Nevertheless, since the company / corporate law in Kazakhstan does not have its institutionalisation in accordance with the best patterns of developed jurisdictions, the need for its further development and improvement seems to be obvious. Certain directions for such development are of a similar nature to those existing in countries with a developed market economy, though others can be identified as Kazakhstan-specific issues. The following position seems to have more perspective for implementation: (і) the concepts of a corporation and corporate relations shall be those of 'business law», not of legislation of non-commercial organisations, and (ii) legislation pertaining to business activities should be separated from laws regulating non-commercial activities.

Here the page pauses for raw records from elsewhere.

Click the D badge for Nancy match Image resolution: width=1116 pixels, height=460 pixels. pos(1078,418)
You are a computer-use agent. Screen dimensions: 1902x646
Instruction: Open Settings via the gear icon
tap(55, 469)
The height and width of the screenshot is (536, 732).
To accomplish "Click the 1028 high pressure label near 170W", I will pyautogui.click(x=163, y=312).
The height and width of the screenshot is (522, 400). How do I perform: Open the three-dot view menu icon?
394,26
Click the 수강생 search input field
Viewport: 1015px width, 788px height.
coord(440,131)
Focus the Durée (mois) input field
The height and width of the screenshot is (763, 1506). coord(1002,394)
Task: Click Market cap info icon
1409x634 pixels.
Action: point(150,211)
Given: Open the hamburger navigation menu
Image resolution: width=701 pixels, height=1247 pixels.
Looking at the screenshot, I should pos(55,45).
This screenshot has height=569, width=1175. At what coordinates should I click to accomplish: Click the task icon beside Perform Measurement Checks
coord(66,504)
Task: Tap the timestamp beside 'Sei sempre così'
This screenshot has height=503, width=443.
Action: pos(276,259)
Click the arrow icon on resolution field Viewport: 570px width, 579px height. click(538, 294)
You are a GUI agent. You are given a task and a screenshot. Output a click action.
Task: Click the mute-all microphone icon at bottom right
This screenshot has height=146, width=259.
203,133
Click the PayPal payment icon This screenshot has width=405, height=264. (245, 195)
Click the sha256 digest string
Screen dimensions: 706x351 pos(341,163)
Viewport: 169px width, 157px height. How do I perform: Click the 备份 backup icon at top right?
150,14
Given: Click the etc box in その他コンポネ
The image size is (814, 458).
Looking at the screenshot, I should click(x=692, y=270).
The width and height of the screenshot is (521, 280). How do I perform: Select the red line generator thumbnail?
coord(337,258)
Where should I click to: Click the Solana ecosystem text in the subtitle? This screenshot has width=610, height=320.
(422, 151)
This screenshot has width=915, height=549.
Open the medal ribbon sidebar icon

Such a functional approach appears to have proved its practicability and efficiency in European jurisdictions.*45 And we believe it can be effective within the legal system of Kazakhstan. Finally, legislative solutions for all of the aforementioned tasks, as well as other, related matters, require joint efforts of the legislator, the government, businesses, and legal scholars. None of the tasks can be properly resolved in the law if there is a lack of adequate legal research (including doctrinal analysis of a national law, as well as legal historical and comparative study) proposing reasonable and well-grounded legal constructions and mechanisms. _________________ 45 P. Hommelhoff (Note 1), pp. 585-592.